Evidence from pytest

The log shows rapid table deletes:

sudo config acl remove table DATA_INGRESS_L3TEST
...
sudo config acl remove table DATA_EGRESS_L3V6TEST

That high churn exactly matches a race window for the non-atomic get_table() read in caclmgrd.

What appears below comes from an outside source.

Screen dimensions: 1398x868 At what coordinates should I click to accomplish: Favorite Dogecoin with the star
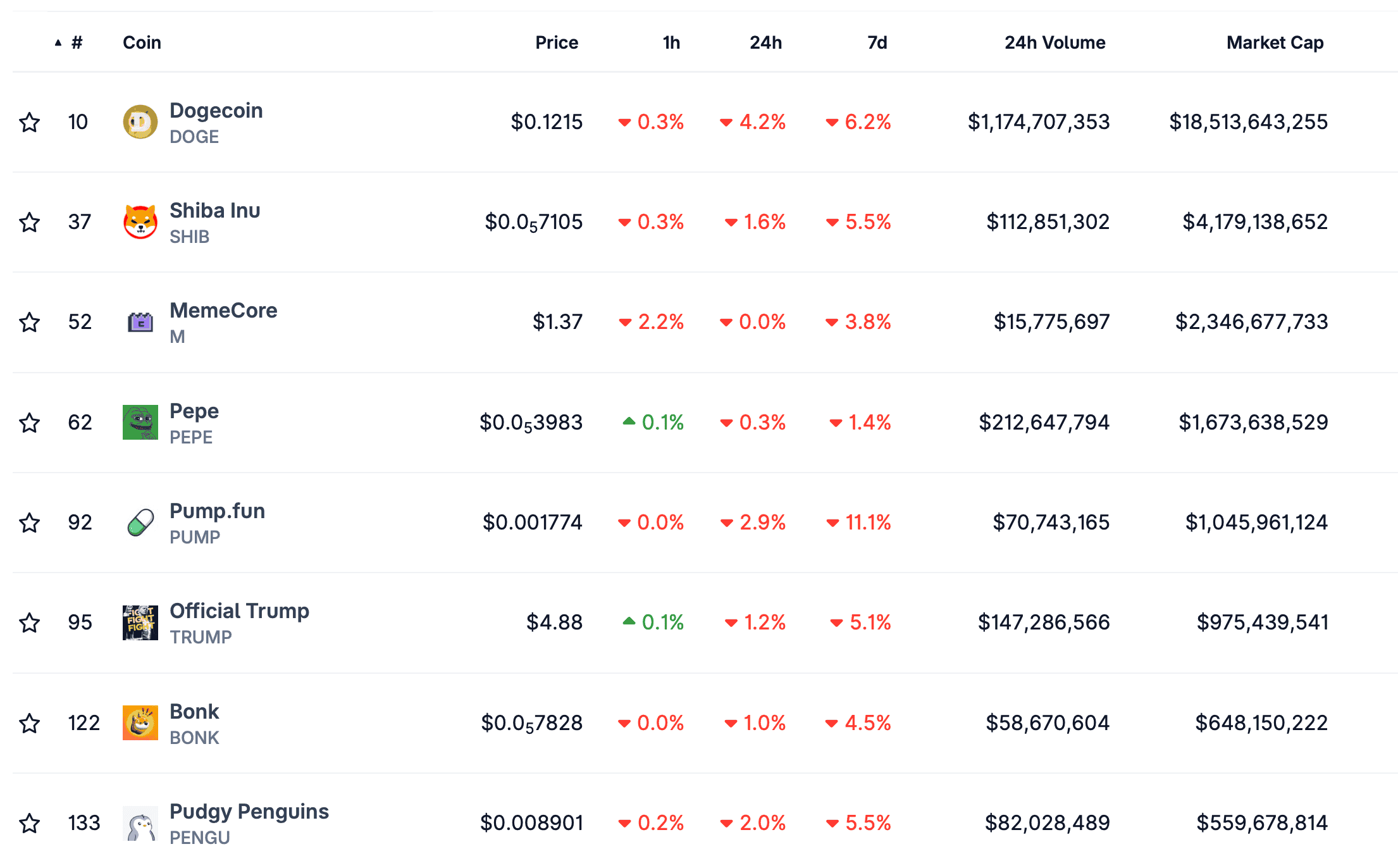30,122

So missing type can happen via:

  • field-level HDEL updates
  • key-level delete race during KEYS + HGETALL snapshot collection

SYSLOG:

syslog:2026 Mar 27 03:57:03.486679 sonic INFO start-LogAnalyzer-test_acl_config.2026-03-27-00:57:02
syslog:2026 Mar 27 03:57:08.378308 sonic ERR caclmgrd: Exception occured at Thread-2 (check_and_update_control_plane_acls) thread for namespace '' due to KeyErro
r('type')
syslog:2026 Mar 27 03:57:08.874919 sonic ERR caclmgrd: Main thread detected exception in child thread for namespace '': KeyError('type')
syslog:2026 Mar 27 03:57:08.875092 sonic ERR caclmgrd: Full traceback from child thread:
syslog:2026 Mar 27 03:57:08.875239 sonic ERR caclmgrd: Traceback (most recent call last):
syslog:2026 Mar 27 03:57:08.875386 sonic ERR caclmgrd:   File "/usr/local/bin/caclmgrd", line 970, in check_and_update_control_plane_acls
syslog:2026 Mar 27 03:57:08.875532 sonic ERR caclmgrd:     self.update_control_plane_acls(namespace, new_config_db_connector)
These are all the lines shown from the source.